• **Data section**

Start of Block

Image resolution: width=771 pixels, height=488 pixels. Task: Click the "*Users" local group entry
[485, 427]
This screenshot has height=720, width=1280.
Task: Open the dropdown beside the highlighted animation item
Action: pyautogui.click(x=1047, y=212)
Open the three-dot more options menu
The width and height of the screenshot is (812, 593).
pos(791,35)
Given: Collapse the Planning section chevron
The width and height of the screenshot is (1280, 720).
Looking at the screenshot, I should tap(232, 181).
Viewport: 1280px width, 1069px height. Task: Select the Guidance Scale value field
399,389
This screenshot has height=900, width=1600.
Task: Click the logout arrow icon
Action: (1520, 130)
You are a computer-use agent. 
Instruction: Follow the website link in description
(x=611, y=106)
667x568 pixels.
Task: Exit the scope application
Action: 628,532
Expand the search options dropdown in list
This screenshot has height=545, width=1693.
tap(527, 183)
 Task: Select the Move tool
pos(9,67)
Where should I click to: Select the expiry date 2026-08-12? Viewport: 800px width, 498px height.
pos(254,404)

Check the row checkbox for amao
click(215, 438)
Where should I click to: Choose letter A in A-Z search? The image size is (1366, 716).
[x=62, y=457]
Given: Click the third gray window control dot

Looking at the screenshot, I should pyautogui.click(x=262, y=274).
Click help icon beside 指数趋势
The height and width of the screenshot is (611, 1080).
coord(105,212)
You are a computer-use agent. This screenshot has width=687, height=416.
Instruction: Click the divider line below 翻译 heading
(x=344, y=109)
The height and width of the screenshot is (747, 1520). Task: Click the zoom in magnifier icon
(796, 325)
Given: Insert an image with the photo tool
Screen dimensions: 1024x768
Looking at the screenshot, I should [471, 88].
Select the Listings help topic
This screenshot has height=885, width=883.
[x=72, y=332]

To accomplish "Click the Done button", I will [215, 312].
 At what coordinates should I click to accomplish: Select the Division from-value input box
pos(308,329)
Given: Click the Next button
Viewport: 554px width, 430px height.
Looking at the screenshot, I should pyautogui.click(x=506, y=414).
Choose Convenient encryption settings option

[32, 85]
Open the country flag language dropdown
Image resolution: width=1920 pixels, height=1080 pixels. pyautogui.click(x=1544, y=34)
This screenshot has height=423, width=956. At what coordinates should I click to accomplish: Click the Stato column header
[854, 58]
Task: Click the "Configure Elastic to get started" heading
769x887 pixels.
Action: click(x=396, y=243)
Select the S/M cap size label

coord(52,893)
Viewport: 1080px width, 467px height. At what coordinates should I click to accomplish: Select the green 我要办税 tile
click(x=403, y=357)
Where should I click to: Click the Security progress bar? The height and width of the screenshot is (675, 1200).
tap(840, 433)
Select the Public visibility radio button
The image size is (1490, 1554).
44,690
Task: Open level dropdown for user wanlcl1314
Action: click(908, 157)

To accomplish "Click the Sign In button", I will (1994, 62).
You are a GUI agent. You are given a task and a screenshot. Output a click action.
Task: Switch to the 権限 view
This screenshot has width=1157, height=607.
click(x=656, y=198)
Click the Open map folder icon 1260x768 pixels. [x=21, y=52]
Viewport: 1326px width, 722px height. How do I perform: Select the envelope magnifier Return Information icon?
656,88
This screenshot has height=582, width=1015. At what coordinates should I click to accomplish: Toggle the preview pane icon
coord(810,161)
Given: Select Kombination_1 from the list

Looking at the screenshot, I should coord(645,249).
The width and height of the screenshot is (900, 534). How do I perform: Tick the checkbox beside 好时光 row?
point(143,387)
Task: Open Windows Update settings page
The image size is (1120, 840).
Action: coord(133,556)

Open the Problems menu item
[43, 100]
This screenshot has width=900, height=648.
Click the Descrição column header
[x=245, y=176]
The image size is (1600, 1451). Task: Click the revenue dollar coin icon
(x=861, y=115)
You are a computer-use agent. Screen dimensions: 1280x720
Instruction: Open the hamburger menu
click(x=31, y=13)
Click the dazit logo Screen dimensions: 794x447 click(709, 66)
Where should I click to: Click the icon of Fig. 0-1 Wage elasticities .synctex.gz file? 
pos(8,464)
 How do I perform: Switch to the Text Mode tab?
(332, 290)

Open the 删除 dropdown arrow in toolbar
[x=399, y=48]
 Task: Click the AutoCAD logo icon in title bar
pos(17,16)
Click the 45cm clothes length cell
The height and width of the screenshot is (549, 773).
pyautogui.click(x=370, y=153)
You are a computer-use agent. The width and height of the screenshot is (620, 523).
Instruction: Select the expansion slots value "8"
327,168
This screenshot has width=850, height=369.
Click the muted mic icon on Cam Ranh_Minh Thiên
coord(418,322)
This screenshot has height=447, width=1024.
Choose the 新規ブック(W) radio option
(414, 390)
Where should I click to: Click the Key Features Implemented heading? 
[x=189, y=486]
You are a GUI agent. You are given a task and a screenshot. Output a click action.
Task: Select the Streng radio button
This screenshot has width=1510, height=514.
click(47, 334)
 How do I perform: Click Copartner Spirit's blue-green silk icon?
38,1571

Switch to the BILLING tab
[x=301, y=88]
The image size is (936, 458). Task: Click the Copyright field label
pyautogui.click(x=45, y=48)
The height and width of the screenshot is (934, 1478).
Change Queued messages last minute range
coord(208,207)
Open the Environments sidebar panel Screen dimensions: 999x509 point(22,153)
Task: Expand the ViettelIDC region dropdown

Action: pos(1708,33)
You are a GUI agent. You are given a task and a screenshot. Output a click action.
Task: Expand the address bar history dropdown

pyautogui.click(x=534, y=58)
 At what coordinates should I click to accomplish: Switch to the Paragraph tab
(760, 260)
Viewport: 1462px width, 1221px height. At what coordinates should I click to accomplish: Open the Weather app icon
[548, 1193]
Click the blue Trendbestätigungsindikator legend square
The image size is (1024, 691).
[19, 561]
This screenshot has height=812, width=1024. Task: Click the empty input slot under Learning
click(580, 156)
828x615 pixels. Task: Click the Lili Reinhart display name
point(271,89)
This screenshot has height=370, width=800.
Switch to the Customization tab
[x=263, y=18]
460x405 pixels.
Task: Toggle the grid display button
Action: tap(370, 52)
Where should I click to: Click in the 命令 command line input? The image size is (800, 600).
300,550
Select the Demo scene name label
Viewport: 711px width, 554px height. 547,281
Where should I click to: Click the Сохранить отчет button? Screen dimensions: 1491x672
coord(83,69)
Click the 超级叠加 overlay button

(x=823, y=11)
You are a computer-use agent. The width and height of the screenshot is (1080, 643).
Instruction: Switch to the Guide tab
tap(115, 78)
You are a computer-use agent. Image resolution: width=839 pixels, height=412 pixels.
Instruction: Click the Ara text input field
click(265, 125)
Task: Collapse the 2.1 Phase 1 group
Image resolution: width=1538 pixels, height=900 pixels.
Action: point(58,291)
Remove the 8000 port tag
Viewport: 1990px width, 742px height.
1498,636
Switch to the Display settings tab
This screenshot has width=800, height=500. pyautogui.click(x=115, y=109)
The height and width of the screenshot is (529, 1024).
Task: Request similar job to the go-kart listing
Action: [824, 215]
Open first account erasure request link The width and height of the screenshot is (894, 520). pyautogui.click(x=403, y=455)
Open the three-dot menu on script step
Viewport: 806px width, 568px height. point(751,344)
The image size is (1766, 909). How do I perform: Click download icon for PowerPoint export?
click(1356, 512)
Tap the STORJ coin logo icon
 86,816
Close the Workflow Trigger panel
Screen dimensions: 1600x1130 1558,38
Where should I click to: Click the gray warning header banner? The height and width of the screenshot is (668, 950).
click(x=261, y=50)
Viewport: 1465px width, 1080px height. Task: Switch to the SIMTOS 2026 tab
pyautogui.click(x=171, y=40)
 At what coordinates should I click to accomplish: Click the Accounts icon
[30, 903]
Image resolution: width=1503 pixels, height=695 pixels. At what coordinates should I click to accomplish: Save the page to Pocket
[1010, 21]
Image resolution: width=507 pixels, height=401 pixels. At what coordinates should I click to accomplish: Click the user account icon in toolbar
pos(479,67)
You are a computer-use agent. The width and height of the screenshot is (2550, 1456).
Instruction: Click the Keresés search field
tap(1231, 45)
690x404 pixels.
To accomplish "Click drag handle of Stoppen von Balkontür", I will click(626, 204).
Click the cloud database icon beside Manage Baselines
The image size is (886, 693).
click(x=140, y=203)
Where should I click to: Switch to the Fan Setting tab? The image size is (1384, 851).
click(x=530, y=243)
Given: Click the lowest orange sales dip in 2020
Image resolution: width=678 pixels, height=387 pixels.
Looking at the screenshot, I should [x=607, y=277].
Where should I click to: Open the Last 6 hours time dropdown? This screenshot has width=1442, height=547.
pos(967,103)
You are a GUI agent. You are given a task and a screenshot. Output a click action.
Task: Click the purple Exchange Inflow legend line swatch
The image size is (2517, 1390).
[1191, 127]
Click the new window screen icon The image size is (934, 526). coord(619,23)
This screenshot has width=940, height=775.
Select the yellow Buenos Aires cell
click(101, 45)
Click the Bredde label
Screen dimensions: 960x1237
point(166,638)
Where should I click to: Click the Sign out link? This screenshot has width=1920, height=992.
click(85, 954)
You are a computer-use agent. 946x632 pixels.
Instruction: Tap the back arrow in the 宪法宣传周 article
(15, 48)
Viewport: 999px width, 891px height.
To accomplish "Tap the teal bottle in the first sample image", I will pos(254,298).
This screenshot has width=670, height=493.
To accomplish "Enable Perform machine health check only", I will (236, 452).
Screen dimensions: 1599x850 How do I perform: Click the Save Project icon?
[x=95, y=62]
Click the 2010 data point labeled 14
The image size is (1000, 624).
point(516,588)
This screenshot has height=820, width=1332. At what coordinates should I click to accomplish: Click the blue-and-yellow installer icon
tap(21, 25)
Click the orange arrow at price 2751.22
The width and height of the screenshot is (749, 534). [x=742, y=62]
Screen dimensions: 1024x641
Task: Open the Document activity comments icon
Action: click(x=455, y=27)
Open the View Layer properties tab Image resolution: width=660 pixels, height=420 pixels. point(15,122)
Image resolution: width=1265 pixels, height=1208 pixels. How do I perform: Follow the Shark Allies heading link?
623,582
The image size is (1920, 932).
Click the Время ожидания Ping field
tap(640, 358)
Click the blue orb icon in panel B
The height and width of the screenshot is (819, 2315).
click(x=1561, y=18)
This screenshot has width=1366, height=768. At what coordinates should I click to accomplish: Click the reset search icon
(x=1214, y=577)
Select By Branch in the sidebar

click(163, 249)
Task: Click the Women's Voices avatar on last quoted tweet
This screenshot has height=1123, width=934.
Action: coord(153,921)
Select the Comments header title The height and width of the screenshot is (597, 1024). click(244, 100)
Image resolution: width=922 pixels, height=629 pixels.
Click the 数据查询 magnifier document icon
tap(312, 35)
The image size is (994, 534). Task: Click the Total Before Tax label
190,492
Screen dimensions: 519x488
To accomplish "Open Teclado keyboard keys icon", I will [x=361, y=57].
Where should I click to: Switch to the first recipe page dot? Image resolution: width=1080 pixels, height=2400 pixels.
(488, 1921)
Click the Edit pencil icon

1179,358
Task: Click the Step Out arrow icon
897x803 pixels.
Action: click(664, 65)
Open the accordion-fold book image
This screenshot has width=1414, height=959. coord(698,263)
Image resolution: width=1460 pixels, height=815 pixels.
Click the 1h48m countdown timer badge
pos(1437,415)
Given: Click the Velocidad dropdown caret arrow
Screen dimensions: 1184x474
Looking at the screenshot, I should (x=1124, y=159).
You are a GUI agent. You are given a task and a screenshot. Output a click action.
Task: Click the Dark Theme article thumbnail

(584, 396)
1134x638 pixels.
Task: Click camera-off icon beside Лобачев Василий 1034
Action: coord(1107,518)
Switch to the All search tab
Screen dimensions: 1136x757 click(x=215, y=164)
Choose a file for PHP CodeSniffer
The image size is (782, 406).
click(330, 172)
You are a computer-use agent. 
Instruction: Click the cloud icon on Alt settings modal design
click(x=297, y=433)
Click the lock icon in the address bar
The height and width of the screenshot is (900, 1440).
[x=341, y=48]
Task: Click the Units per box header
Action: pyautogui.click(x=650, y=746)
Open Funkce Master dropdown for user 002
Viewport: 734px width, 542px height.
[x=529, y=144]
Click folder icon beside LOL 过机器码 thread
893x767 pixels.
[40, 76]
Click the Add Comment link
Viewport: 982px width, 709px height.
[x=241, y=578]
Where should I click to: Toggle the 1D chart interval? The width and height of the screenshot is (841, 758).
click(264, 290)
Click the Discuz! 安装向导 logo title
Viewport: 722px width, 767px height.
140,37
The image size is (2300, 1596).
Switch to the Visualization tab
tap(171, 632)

End of Block

• **Task brief**
Could you reproduce exactly the lines of the entries above, from the one with "is (2550, 1456)." through the one with "690x404 pixels.", and nothing else?

• **Solution below**
You are a computer-use agent. The width and height of the screenshot is (2550, 1456).
Instruction: Click the Keresés search field
tap(1231, 45)
690x404 pixels.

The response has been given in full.